[EXERCISE DESCRIPTION] Using the data below, return all lines in which "Given" appears.

Records from a data source:
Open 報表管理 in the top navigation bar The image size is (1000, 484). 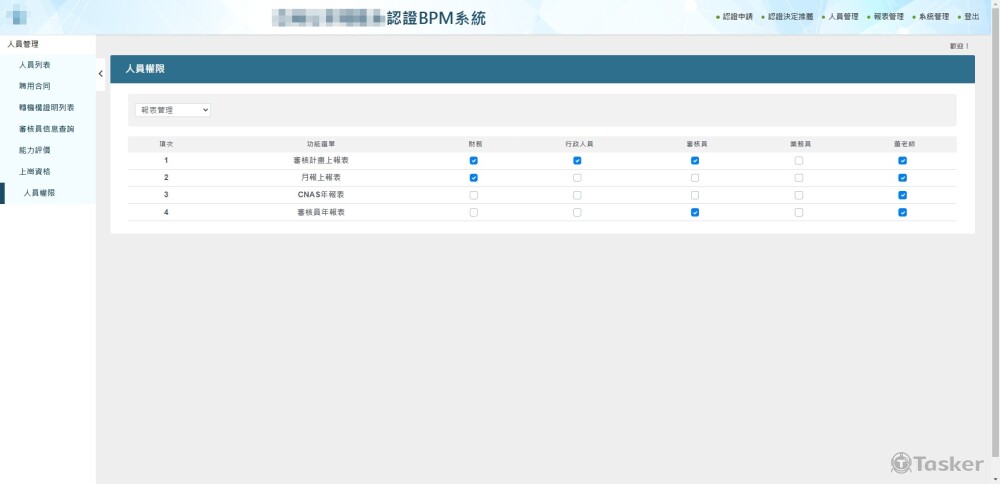click(887, 17)
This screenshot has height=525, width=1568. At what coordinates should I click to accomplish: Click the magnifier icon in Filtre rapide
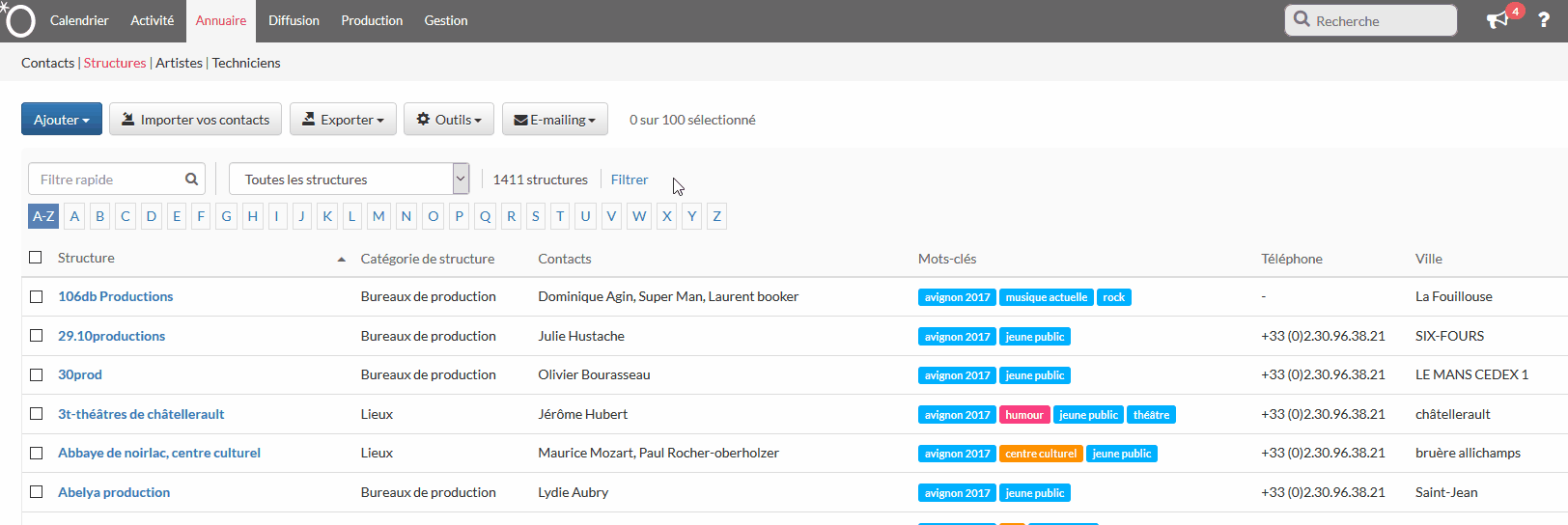(x=191, y=180)
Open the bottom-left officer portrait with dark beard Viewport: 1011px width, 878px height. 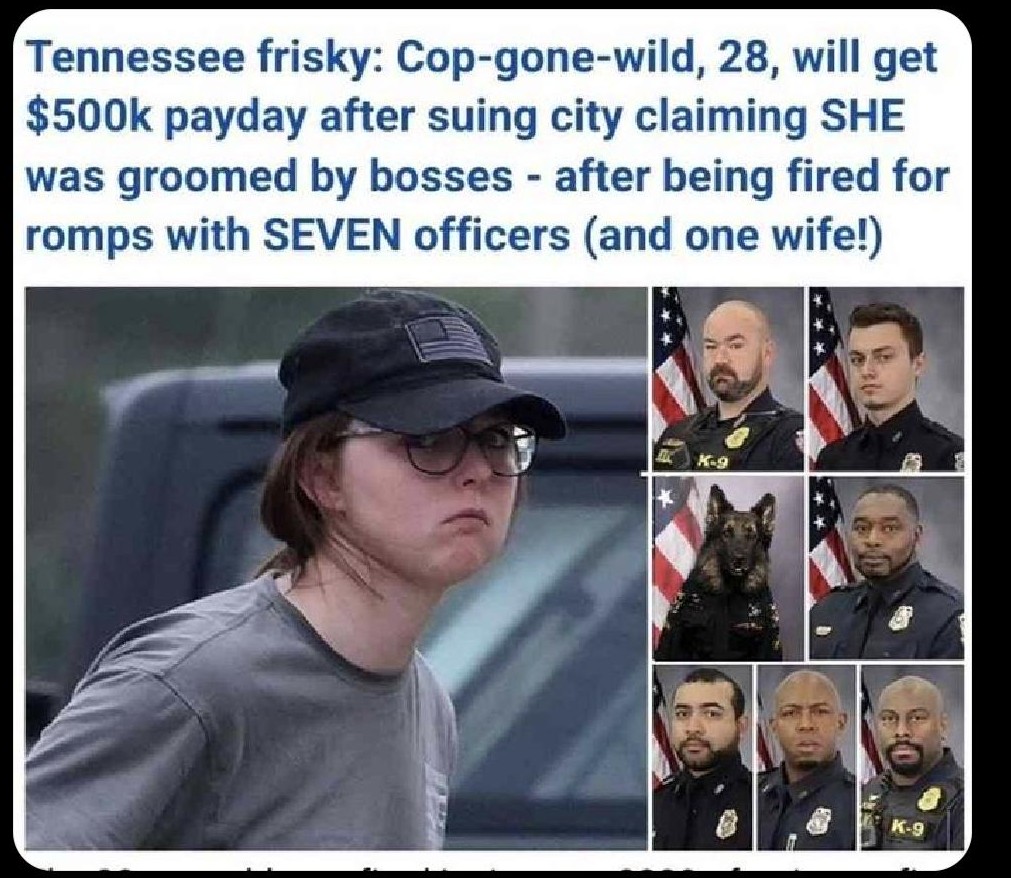pyautogui.click(x=703, y=757)
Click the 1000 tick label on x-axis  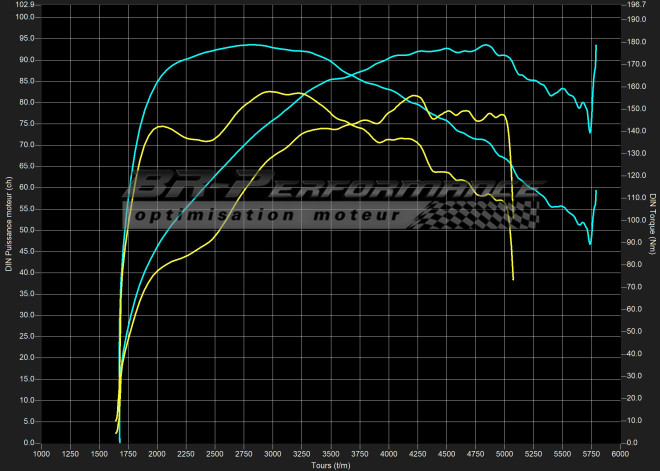(41, 454)
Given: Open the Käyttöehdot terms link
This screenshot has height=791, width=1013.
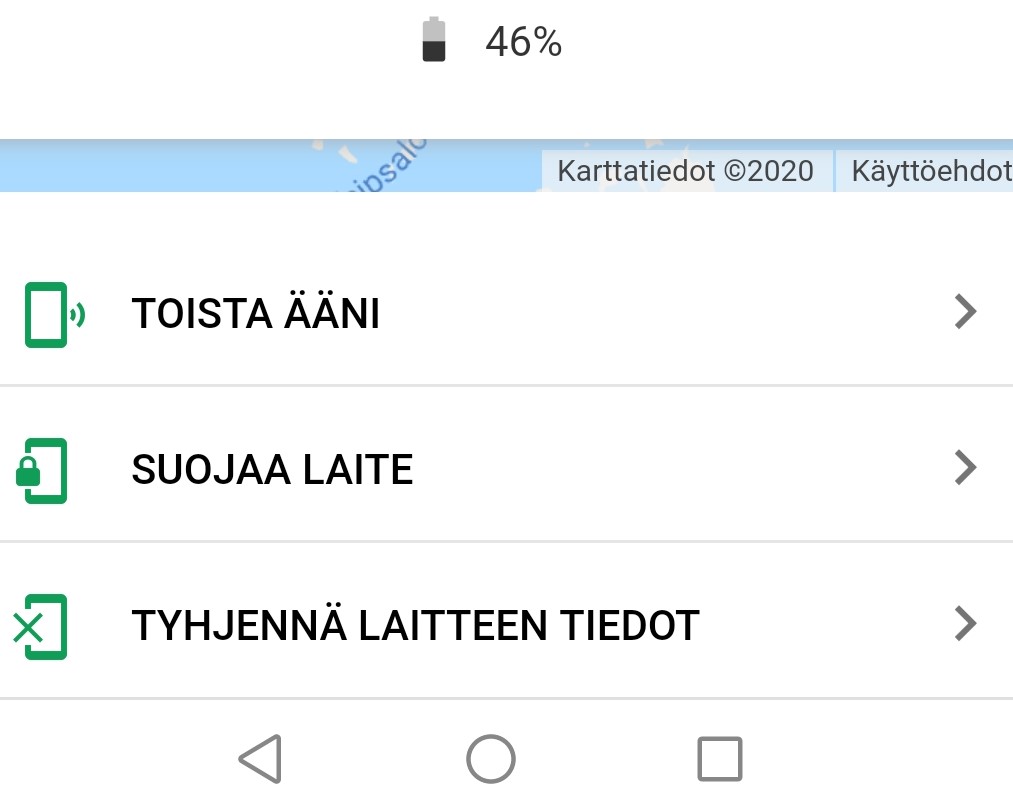Looking at the screenshot, I should [928, 171].
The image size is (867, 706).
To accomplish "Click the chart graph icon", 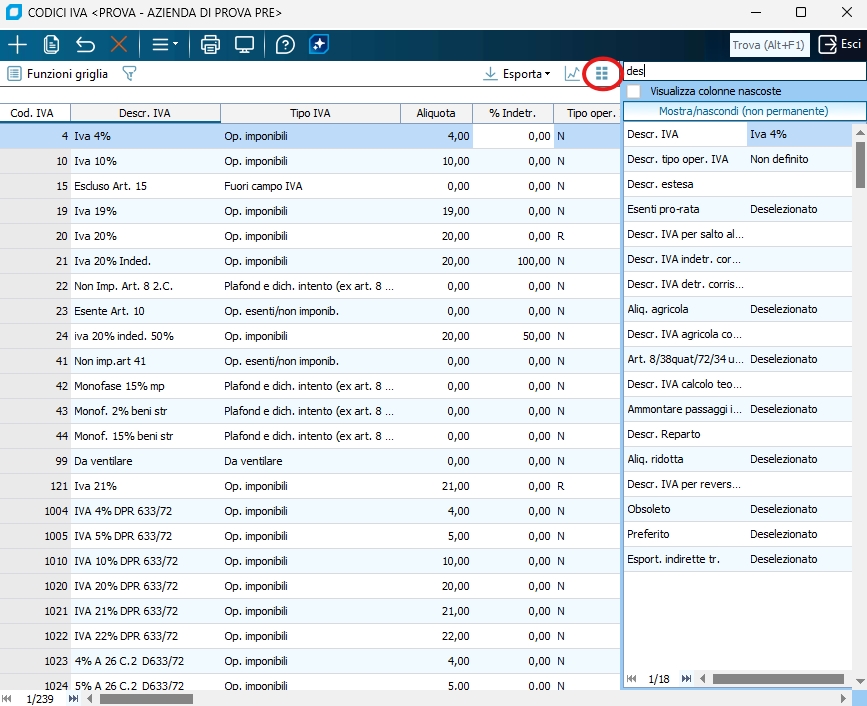I will coord(572,74).
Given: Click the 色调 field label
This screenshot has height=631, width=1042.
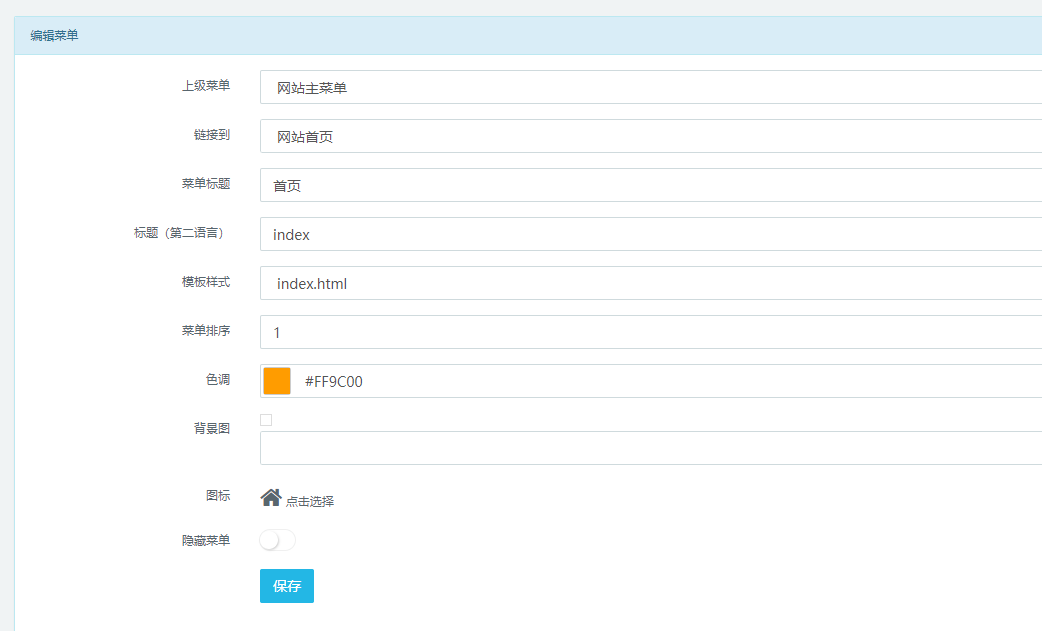Looking at the screenshot, I should 217,380.
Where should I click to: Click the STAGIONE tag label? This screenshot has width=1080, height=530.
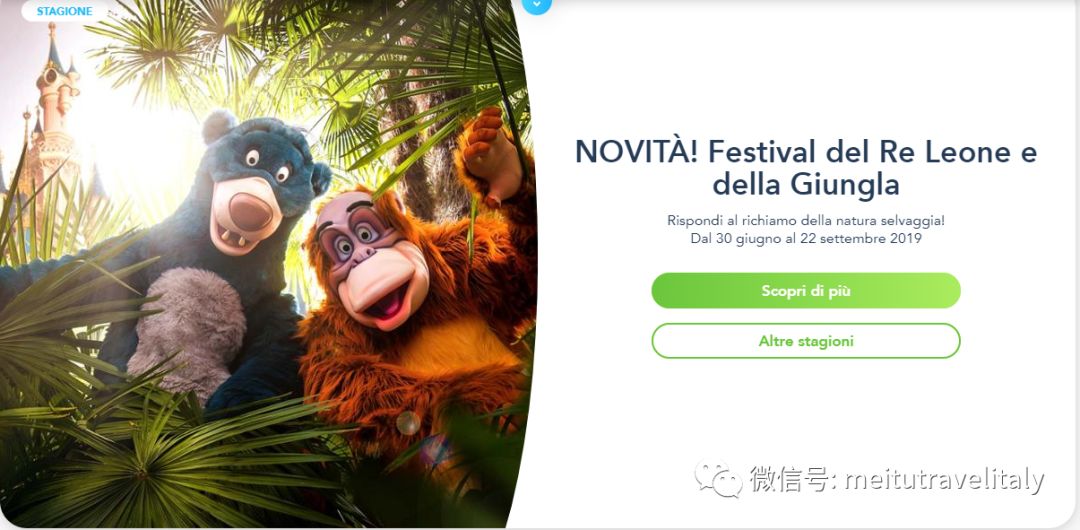tap(64, 12)
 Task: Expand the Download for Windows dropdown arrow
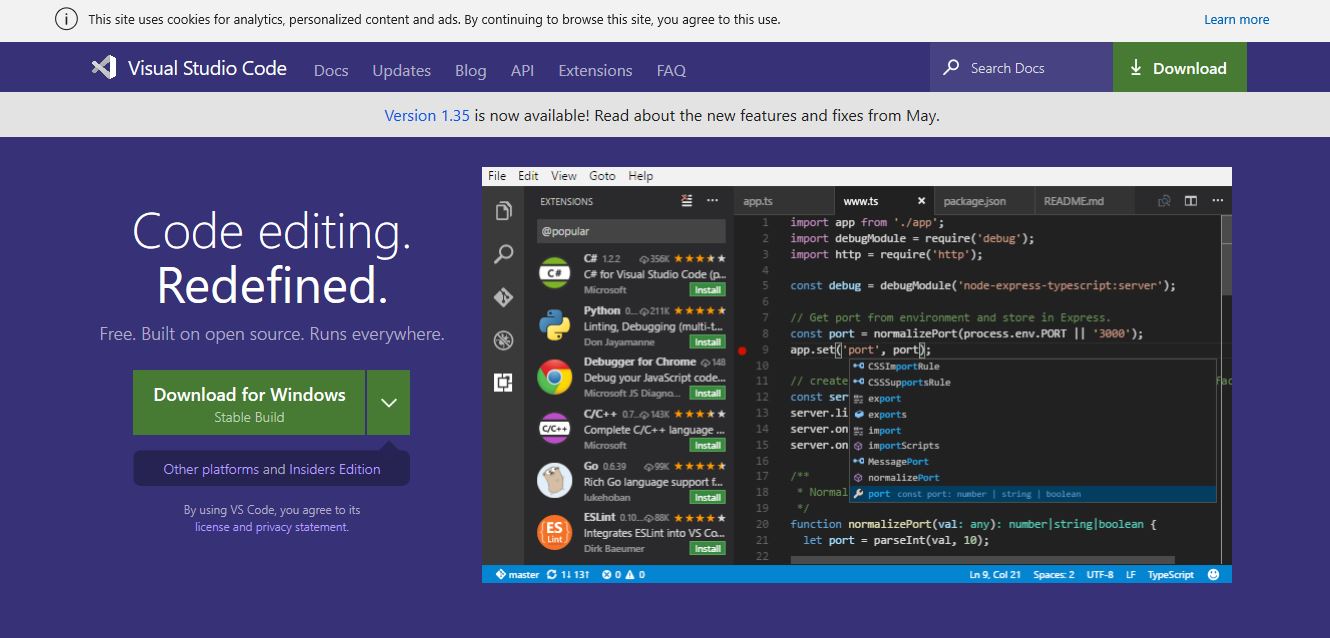click(388, 402)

[FINISHED TASK]
Given: Open the Käyttöehdot terms link
Given: Click the 色调 field label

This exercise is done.